+++ Selected text +++

With 10 studio albums, countless gigs and hundreds of flights under their belt, it’s safe to say that the Foo Fighters have perhaps seen it all over the course of their 25-year career.
So how exactly does one stay motivated and enthusiastic when you’re about to hit double digits in the album count while also dealing with fan expectations of trying to one-up your previous work?
For Foo Fighters bassist Nate Mendel, he and the band are still happily doing all this today because they’re in it for themselves at this point.
“I think it becomes a little bit more for [the Foo Fighters] at this point,” Mendel tells Rolling Stone. “I think if we wanted to we could just go and tour on the nine previous records and that’ll probably be just fine. But we need to feel as if we’re doing it for a reason other than that. Otherwise it would feel disingenuous and a little artificial. So it’s kind of like still going into the ring and going ‘we’re going to win this fight’ [laughs].”

+++ Dataset content +++

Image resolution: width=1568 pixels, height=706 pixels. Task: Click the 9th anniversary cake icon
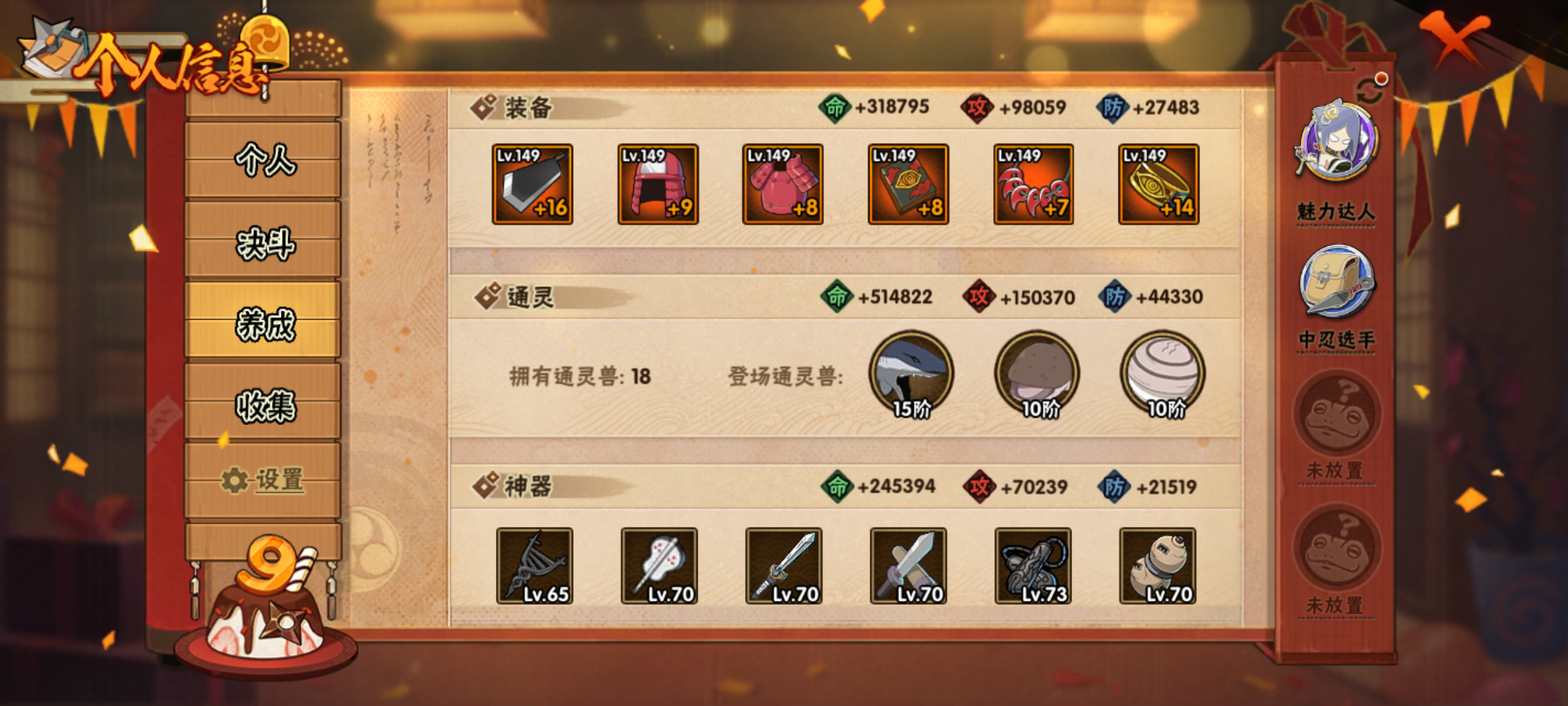click(x=267, y=605)
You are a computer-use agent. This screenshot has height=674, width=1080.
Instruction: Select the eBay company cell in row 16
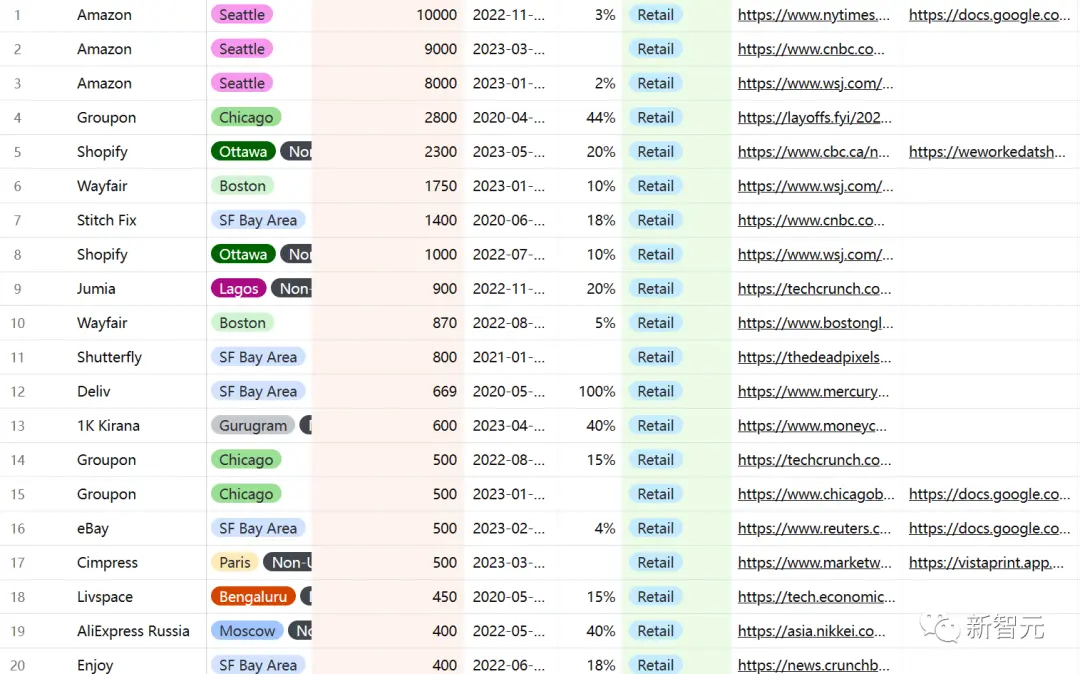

+++

What you have to do: In the Foo Fighters article, how does Nate Mendel say it would feel if the band only toured on its nine previous records?

Solved exercise: It would feel disingenuous and a little artificial.